Exercise.
List every line below that contains the string "target", matching case exactly.

Record set.
---------------

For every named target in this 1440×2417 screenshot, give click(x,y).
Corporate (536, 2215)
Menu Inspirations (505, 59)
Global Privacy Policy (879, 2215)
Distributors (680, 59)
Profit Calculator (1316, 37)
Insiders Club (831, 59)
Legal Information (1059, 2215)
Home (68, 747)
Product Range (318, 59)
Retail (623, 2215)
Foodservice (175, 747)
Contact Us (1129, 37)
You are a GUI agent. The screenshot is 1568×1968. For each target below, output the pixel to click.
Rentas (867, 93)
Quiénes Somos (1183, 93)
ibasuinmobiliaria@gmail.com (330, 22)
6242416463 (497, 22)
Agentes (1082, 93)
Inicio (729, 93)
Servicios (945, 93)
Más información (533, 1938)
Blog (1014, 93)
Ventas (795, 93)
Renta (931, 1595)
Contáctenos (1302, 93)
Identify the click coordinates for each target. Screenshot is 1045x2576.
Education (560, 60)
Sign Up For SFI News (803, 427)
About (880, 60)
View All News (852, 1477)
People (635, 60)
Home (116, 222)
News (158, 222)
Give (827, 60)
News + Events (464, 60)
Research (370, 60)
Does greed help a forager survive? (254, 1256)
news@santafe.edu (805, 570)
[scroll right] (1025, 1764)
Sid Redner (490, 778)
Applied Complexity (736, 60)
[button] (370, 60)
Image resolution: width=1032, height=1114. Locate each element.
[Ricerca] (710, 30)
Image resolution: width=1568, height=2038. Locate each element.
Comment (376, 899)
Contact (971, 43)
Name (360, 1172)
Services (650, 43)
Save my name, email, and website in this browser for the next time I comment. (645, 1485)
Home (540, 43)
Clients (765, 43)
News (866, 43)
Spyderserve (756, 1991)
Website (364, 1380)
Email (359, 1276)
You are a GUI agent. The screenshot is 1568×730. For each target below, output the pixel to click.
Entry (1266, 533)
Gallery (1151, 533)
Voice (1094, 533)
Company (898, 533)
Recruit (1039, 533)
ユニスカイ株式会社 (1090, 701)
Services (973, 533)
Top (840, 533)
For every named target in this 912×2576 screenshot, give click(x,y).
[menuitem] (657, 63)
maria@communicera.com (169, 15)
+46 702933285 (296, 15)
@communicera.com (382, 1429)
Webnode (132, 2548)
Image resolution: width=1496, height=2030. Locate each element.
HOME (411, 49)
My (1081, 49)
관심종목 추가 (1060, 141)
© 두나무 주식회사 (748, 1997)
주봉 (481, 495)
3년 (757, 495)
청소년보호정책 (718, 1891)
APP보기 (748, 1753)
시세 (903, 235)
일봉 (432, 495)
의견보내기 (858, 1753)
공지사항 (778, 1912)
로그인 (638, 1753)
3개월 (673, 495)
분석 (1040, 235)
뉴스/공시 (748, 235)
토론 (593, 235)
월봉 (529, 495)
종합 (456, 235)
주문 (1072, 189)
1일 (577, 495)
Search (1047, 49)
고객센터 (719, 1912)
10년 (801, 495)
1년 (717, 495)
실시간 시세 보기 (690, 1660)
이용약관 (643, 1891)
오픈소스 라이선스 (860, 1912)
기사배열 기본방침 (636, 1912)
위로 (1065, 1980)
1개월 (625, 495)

---------------

Full response.
For every named target in this 1440×2417 screenshot, give click(x,y).
You are a GUI agent. The screenshot is 1568×1968. For each target below, output the pixel to click.
Identify the click coordinates for each target. Screenshot is 1045x2576.
You are a GUI agent. The screenshot is 1568×730. For each target below, output the pixel to click.
For every named target in this 912×2576 screenshot, give click(x,y).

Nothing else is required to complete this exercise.